I'm excited to announce that writer Rick Novy will be the guest editor of M-Brane #12. Regular readers of the zine will remember him from his short stories "Road Rage" (#1), "Plan R" (#4), and the just-published "The Trouble With Truffles" (#6). Aside from his frequent appearances in M-Brane, he has to his credit approximately thirty other published short stories and has lately been producing the entertaining and informative Novy MIRror video podcast. For more information on Rick, go to his website and also check out this interview with him that we just published in M-Brane #6.

Yeah, it seems like issue #12 is pretty far away since #6 was just released a couple days ago, but there is a logic to it: by the time Rick and I decided on this plan, I had already started booking stories as far out as #10, and it seemed a good idea to allow a bit more time for this special issue anyway. Also, time flies. When I published issue #1, issue #6 seemed impossibly distant, yet now it's slightly in the past already.

Submission details: This involves a slight modification to normal routine with reading and replying to submissions. I will continue to be open for submissions as normal but all stories received between July 15 and August 31 will be automatically forwarded to Rick for consideration specifically for M-Brane #12. (I'll update the guidelines on Page 2 accordingly). Which means that I, myself, will not be reading for other issues during that time frame save for any stories that Rick may choose to decline for his issue but thinks that I may want to consider for a different issue. Final decisions on stories for the issue will be made by Rick shortly after the end of the submissions window. Overall, this will slow somewhat the formerly rapid clip at which I was responding to submissions (which has, admittedly, been slowing anyway. Ahem.). So writers should expect somewhat slower response times for a while. This isn't a bad thing, though (at least for me), because I am still booked out a bit farther than I'd like even with that submissions hiatus that we had in May. So some catch-up time is good. Also, the reading period for M-Brane #12 happens to start on the deadline for the queer anthology, so this will free some more time for me to concentrate on making the selections for that without having to process general M-Brane slush at the same time.

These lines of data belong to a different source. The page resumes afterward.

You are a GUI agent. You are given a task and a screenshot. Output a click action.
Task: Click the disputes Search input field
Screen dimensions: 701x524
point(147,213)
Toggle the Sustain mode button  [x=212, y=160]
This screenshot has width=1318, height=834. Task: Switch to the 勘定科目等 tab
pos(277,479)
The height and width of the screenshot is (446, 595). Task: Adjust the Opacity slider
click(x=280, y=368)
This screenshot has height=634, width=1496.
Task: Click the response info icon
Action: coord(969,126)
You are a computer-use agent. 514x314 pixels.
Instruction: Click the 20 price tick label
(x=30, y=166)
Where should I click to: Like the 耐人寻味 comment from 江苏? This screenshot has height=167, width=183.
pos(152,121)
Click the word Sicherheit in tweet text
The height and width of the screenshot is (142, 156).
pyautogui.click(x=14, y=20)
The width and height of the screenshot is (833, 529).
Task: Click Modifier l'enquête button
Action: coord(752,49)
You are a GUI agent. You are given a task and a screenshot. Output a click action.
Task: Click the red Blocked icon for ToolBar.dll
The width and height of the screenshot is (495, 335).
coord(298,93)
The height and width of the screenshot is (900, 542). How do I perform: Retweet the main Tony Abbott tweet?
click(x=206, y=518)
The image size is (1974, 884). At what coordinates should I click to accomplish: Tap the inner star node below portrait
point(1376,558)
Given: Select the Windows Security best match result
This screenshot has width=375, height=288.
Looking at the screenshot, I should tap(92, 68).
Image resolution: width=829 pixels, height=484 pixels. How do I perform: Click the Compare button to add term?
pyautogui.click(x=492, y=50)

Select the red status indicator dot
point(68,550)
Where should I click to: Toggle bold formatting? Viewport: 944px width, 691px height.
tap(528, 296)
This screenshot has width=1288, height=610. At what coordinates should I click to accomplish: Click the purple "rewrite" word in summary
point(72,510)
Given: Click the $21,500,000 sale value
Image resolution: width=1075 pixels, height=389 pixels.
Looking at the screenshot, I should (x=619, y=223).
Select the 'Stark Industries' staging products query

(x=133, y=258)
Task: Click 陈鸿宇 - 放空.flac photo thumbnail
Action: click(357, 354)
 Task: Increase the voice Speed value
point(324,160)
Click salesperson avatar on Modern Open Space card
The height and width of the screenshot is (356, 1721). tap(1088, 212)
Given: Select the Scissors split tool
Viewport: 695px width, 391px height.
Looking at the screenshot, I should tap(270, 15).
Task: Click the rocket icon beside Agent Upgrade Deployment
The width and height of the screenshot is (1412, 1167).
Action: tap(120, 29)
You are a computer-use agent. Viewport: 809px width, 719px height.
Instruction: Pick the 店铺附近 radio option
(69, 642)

I had mentioned possibly dedicating #12 to the Shared World Project...but now I think that will either be pushed back to #13 or quite possibly be produced as a separate special issue. Details on that will follow once we are further along on the world-development for that project and when we have a better sense of when any stories can start getting written for it. That thing needs to be top-notch anyway, so some extra time there won't hurt anything.